Indian External Affairs Minister Subrahmanyam Jaishankar, center, speaks during the G20 foreign ministers’ meeting in New Delhi on Thursday
Indian external affairs minister Subrahmanyam Jaishankar, centre, speaks during the G20 foreign ministers’ meeting in New Delhi on Thursday (Olivier Douliery/Pool Photo/AP)

And while others, including US secretary of state Antony Blinken, chose to highlight their positive roles in addressing world crises, the divide was palpable.

Last week, India was forced to issue a compromised chair’s summary at the conclusion of the G20 finance ministers meeting after Russia and China objected to a joint communique that retained language on the war in Ukraine drawn directly from last year’s G20 leaders summit declaration in Indonesia.

In a video address to the assembled foreign ministers in New Delhi, Indian prime minister Narendra Modi urged the members not to allow current tensions to destroy agreements that might be reached on food and energy security, climate change and debt.

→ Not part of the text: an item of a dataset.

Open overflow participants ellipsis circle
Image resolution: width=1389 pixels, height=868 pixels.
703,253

“We are meeting at a time of deep global divisions,” Mr Modi told the group, which included Mr Blinken, Chinese foreign minister Qin Gang and their Russian counterpart Sergei Lavrov, whose discussions would naturally be “affected by the geopolitical tensions of the day”.

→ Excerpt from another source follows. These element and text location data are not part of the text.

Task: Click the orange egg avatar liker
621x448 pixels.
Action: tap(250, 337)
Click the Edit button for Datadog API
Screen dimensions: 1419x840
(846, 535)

“We all have our positions and our perspectives on how these tensions should be resolved,” he said, adding: “We should not allow issues that we cannot resolve together to come in the way of those we can.”

He lamented that the two main goals of the post-Second World War international order — preventing conflict and fostering cooperation — were elusive. “The experience of the last two years, financial crisis, pandemic, terrorism and wars clearly shows that global governance has failed in both its mandates,” he said.

Mr Jaishankar then addressed the group in person, telling them that they “must find common ground and provide direction”.

Mr Blinken, according to remarks released by the State Department, spent much of his time describing US efforts to bolster energy and food security but he also told the ministers pointedly that Russia’s war with Ukraine could not go unchallenged.

“Unfortunately, this meeting has again been marred by Russia’s unprovoked and unjustified war against Ukraine, deliberate campaign of destruction against civilian targets, and its attack on the core principles of the UN Charter,” he said.

“We must continue to call on Russia to end its war of aggression and withdraw from Ukraine for the sake of international peace and economic stability,” Mr Blinken said. He noted that 141 countries had voted to condemn Russia at the United Nations on the one-year anniversary of the invasion.

However, several members of the G20, including India, China and South Africa, chose to abstain in that vote.